[Stored data]
# # # # # # #

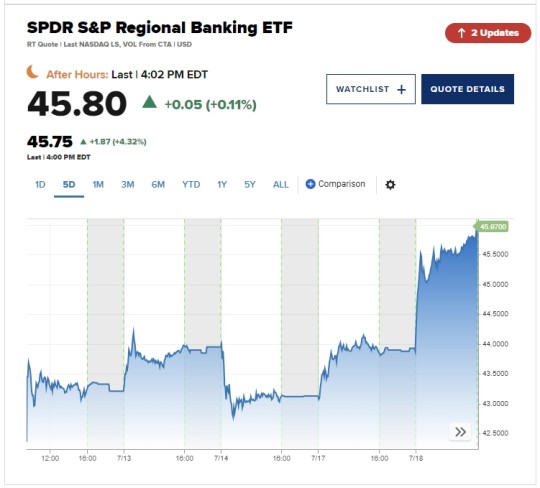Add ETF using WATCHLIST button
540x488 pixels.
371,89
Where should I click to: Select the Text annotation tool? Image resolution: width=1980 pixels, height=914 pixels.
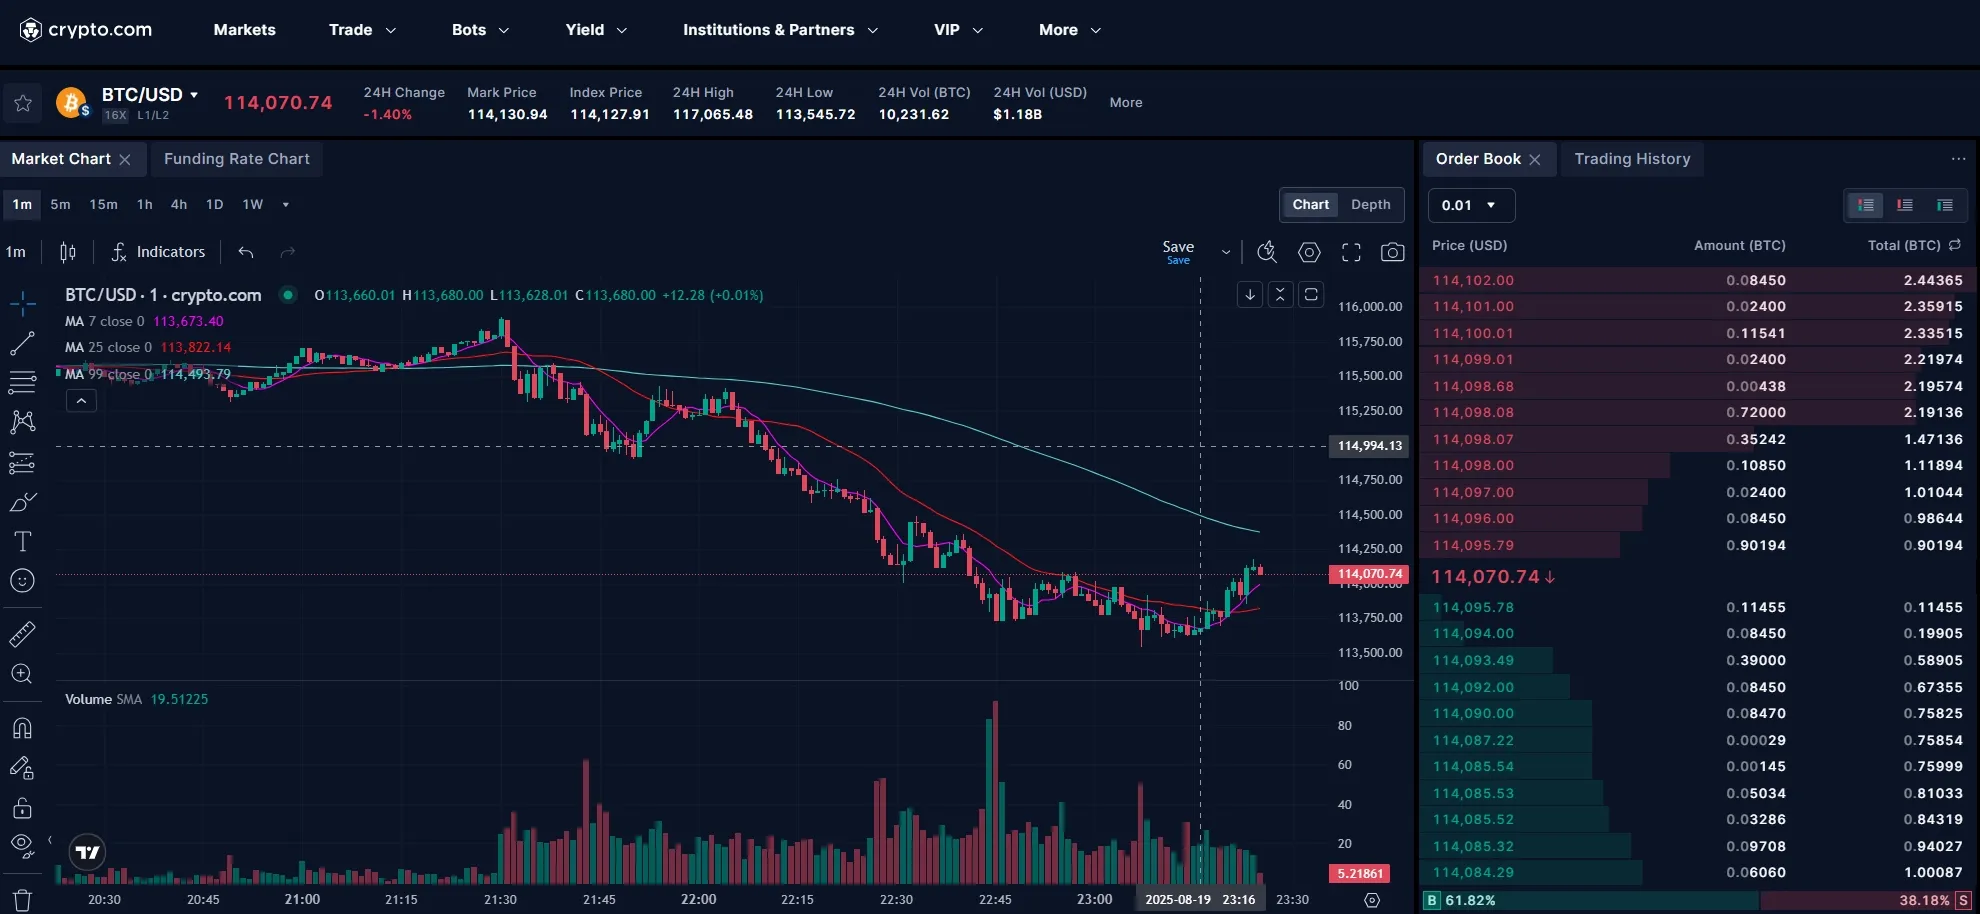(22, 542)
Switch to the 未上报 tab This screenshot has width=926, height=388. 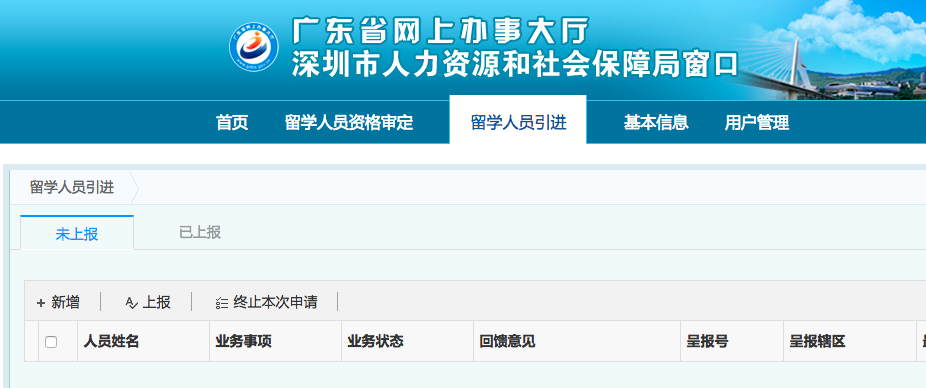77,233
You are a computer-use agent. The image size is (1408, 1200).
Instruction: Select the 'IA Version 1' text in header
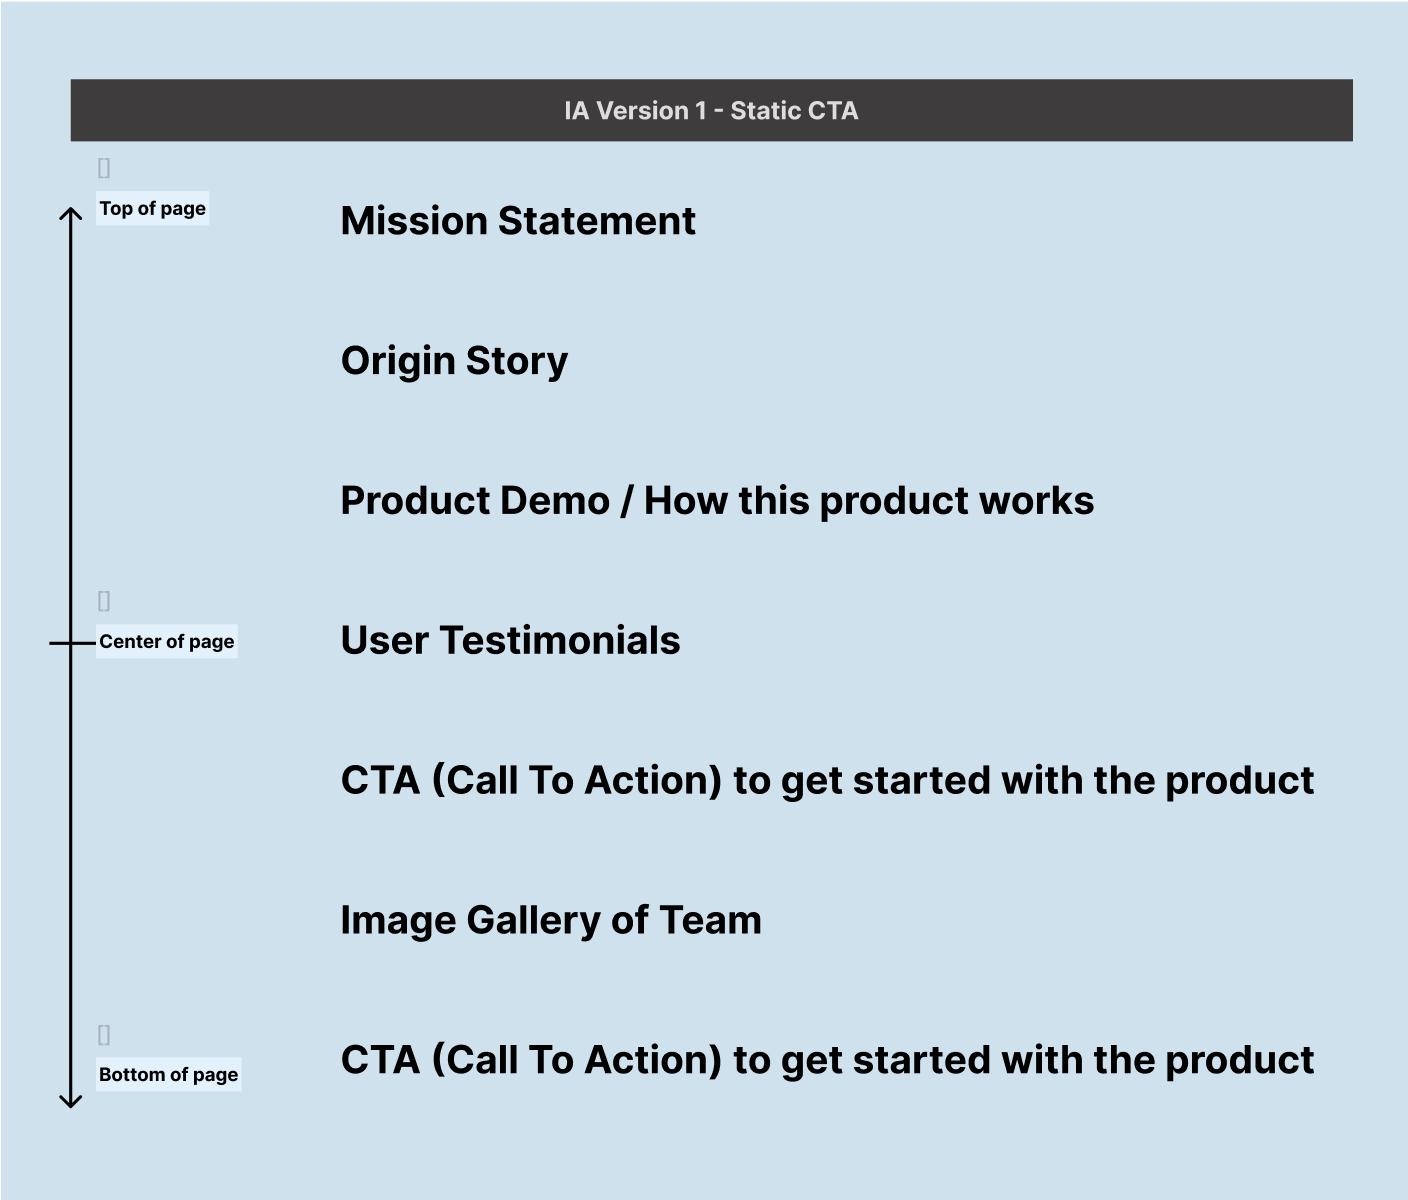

# # # # # # #

- **Task instructions**
Starting at the line that contains "You are a computer-use", reproduce every line through the last one in the records exactly, and omit all pictures.

- **Completed exercise**
You are a computer-use agent. The image size is (1408, 1200).
Instruction: Select the 'IA Version 1' text in header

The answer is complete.